Both strategies share common enrichment patterns:
- Score flattening: Scores associated with each record are aggregated by name and type, then flattened into columns on the output row. Numeric and boolean scores are averaged; categorical scores are preserved as string arrays.
- Comment fetching: Comments are retrieved in batches (BATCH_SIZE=1000) from PostgreSQL and attached to their parent records via a lookup map. This batched approach avoids N+1 query problems.
- Model enrichment: For observations, model metadata (pricing, model name) is fetched from PostgreSQL with an in-memory cache to avoid repeated database hits for the same model ID.

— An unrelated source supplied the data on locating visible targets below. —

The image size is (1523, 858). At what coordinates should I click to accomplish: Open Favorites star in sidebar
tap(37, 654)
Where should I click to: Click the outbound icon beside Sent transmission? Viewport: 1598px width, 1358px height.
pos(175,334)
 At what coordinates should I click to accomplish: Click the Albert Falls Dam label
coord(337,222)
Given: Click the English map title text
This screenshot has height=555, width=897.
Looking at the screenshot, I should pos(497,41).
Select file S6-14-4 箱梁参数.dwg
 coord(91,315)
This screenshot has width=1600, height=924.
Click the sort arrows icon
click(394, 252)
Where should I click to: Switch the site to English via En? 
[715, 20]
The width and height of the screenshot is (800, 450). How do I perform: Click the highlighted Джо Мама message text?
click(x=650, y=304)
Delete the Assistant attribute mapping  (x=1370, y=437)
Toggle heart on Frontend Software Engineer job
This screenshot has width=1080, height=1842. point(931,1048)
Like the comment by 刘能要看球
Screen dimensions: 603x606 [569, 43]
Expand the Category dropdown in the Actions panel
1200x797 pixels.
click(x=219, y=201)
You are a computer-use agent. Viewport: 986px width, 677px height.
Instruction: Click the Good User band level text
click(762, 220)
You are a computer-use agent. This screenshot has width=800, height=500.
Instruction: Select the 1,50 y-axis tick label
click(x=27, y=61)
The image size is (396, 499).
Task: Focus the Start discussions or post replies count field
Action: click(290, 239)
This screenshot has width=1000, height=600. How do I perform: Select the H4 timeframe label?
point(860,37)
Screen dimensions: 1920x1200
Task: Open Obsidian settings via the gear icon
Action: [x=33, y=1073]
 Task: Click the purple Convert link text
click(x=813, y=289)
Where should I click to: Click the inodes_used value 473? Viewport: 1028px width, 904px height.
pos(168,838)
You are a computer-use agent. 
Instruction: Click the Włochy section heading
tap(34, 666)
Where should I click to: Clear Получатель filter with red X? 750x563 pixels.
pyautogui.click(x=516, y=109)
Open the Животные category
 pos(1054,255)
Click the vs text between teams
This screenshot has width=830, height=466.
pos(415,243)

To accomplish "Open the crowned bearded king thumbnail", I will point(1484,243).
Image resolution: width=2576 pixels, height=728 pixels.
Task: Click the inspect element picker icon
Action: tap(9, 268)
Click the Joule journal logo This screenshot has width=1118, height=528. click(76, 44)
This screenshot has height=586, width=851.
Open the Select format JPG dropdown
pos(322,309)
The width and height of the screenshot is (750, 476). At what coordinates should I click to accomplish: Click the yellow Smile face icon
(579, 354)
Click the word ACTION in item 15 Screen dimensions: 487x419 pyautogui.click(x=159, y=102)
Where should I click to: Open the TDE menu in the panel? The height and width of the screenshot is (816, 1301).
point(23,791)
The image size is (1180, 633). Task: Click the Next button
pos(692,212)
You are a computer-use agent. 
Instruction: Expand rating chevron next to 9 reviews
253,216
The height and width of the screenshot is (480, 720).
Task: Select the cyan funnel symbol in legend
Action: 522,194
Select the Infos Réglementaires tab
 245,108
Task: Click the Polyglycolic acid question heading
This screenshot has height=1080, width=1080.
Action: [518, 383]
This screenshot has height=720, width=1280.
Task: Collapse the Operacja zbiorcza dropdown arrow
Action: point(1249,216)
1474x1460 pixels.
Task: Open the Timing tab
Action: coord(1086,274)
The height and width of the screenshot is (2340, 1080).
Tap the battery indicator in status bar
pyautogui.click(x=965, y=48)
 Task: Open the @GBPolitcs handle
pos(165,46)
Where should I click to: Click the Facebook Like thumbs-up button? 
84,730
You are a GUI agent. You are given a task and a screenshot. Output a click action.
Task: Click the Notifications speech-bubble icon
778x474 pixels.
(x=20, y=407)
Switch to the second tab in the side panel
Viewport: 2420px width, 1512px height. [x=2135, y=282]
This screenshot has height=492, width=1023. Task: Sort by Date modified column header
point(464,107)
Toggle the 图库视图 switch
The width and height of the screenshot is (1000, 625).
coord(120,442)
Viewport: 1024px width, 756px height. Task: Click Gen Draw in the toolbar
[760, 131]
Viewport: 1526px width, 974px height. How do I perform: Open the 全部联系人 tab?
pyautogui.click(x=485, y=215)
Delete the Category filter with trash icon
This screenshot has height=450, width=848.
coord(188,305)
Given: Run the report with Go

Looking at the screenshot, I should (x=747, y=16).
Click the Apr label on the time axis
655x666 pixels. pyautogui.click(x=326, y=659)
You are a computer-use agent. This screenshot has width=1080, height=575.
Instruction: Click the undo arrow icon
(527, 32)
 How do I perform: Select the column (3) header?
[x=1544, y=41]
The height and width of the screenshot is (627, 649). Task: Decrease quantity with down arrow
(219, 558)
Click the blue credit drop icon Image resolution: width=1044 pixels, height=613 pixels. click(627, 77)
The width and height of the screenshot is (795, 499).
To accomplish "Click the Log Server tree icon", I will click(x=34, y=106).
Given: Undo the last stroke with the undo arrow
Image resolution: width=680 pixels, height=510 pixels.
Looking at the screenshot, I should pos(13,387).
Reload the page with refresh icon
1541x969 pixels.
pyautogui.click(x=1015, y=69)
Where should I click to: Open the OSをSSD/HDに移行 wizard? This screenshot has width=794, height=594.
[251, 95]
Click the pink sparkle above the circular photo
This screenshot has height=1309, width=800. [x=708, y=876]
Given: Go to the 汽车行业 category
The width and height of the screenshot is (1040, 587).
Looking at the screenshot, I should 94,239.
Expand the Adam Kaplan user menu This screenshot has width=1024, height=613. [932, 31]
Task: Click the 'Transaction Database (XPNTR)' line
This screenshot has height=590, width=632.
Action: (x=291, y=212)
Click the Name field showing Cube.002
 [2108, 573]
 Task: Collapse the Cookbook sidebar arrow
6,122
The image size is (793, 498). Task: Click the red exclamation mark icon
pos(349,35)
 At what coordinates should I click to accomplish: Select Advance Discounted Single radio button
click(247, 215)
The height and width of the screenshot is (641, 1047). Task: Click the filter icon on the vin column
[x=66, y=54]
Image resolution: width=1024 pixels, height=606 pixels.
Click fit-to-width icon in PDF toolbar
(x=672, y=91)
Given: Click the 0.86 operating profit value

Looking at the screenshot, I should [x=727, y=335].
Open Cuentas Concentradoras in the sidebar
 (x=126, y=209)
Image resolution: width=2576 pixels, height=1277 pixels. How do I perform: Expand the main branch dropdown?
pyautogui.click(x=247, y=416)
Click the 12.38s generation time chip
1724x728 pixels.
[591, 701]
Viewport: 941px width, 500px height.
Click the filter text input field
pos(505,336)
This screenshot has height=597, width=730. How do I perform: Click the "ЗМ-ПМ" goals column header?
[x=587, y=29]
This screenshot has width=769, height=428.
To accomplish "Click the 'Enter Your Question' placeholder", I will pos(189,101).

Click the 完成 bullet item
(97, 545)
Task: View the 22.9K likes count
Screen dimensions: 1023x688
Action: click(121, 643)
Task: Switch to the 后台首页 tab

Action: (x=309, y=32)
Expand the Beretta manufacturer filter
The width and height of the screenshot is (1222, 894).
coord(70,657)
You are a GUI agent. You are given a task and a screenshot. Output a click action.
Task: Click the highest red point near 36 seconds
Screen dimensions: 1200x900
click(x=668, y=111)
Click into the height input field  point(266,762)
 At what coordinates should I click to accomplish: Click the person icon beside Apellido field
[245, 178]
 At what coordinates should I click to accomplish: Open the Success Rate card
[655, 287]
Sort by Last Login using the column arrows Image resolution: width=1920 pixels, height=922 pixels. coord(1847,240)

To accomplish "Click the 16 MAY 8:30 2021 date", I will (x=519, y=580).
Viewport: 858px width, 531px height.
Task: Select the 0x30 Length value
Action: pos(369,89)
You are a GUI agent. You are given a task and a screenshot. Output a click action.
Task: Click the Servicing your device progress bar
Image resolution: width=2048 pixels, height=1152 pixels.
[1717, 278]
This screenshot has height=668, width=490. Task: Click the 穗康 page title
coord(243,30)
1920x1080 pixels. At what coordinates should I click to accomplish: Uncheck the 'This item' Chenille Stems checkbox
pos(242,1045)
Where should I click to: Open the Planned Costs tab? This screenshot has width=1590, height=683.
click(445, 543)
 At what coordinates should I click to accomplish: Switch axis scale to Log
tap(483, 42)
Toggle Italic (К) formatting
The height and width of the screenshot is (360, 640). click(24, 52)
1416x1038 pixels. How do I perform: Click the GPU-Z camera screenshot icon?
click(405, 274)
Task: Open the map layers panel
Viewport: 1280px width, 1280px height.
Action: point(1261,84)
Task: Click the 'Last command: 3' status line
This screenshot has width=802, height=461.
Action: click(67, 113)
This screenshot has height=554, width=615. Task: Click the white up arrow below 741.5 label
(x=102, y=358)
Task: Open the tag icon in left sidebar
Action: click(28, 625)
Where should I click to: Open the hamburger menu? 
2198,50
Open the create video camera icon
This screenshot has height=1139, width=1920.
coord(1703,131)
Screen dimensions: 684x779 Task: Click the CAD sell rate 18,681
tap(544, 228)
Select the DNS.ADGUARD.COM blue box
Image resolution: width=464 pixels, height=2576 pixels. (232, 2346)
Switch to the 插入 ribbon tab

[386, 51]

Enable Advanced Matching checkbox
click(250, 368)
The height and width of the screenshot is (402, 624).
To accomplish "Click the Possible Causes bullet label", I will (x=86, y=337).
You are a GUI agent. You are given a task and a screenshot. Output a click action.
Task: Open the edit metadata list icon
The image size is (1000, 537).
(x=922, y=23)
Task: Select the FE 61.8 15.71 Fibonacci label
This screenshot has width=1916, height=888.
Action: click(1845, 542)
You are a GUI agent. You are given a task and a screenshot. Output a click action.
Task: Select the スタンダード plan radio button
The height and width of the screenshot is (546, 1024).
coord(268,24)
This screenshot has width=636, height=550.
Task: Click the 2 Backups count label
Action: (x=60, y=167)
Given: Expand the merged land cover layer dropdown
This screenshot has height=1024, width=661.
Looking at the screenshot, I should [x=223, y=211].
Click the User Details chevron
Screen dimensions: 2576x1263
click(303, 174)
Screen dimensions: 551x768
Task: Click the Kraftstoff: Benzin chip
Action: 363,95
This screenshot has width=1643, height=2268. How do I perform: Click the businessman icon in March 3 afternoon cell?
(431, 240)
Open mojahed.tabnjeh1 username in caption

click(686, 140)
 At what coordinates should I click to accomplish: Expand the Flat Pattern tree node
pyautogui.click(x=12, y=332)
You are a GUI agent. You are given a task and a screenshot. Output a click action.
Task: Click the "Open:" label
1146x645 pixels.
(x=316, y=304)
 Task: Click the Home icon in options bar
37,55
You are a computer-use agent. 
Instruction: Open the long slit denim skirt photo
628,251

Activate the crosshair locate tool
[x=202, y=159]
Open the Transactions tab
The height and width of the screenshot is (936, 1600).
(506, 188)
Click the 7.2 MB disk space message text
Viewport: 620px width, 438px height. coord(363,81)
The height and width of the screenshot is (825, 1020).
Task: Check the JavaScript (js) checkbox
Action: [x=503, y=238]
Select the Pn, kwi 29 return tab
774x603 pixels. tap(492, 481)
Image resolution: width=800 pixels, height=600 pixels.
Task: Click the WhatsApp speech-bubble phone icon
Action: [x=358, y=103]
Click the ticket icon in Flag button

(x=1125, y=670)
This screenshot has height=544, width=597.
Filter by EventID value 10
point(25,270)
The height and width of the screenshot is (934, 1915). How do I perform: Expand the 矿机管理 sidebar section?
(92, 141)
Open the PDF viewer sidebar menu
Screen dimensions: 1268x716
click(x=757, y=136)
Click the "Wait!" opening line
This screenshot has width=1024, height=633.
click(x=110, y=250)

- Cutoff filter: A timestamp cutoff filter (
createdAt < jobCreatedAt) is applied to prevent exporting data that was ingested after the export job was created, ensuring a consistent snapshot.
Usage
Use Data Streaming from ClickHouse whenever:
- You need to export more rows than can fit in memory (typically thousands to millions).
- The export data spans multiple source tables that must be joined or enriched.
- Downstream consumers (format transforms, upload streams) can process data incrementally.
- You need to apply user-defined filters, search queries, and ordering to the exported data.
Theoretical Basis
The streaming approach follows the Iterator Pattern combined with Batch Enrichment:
FUNCTION createDataStream(projectId, tableName, filters, cutoffDate, rowLimit):
-- Strategy selection based on table type
IF tableName IN (traces, observations, events):
-- Native ClickHouse streaming with server-side score aggregation
stream = CLICKHOUSE_STREAM(
query = BUILD_QUERY(tableName, filters, cutoffDate, rowLimit),
-- Query includes CTEs for score aggregation and LEFT JOINs
)
ELSE:
-- Paginated read stream for PostgreSQL-backed or simpler ClickHouse tables
stream = PAGINATED_STREAM(
fetchPage = (pageSize, offset) => QUERY(tableName, filters, cutoffDate, pageSize, offset),
pageSize = BATCH_EXPORT_PAGE_SIZE,
maxRows = rowLimit,
)
-- Enrichment layer (applied per-batch for efficiency)
enrichedStream = TRANSFORM(stream, batch of rows =>
FOR EACH batch of BATCH_SIZE rows:
-- Fetch comments in bulk
commentMap = FETCH_COMMENTS(projectId, tableName, rowIds)
-- Fetch model data (cached) for observations
IF tableName == observations:
FOR EACH row: row.model = MODEL_CACHE.get(row.internalModelId)
-- Flatten scores into columns
FOR EACH row:
row.scoreColumns = flattenScores(row.scores, emptyScoreColumns)
row.comments = commentMap.get(row.id) ?? []
YIELD enrichedRows
)
RETURN enrichedStream -- Node.js Readable in object mode
The empty score columns pattern deserves special note: before streaming begins, the system queries ClickHouse for all distinct score names across the filtered dataset. This produces a set of column headers that will appear in the output, even if a particular row has no value for a given score. Each row is then merged with a template of { scoreName: null } entries, ensuring consistent column structure across all rows -- which is essential for CSV output where every row must have the same columns.
The ClickHouse query configuration includes extended HTTP timeouts (http_send_timeout: 300, http_receive_timeout: 300) and a request timeout of 180 seconds to prevent premature disconnections during large exports that may stall while waiting for downstream consumers (S3 upload) to drain the stream.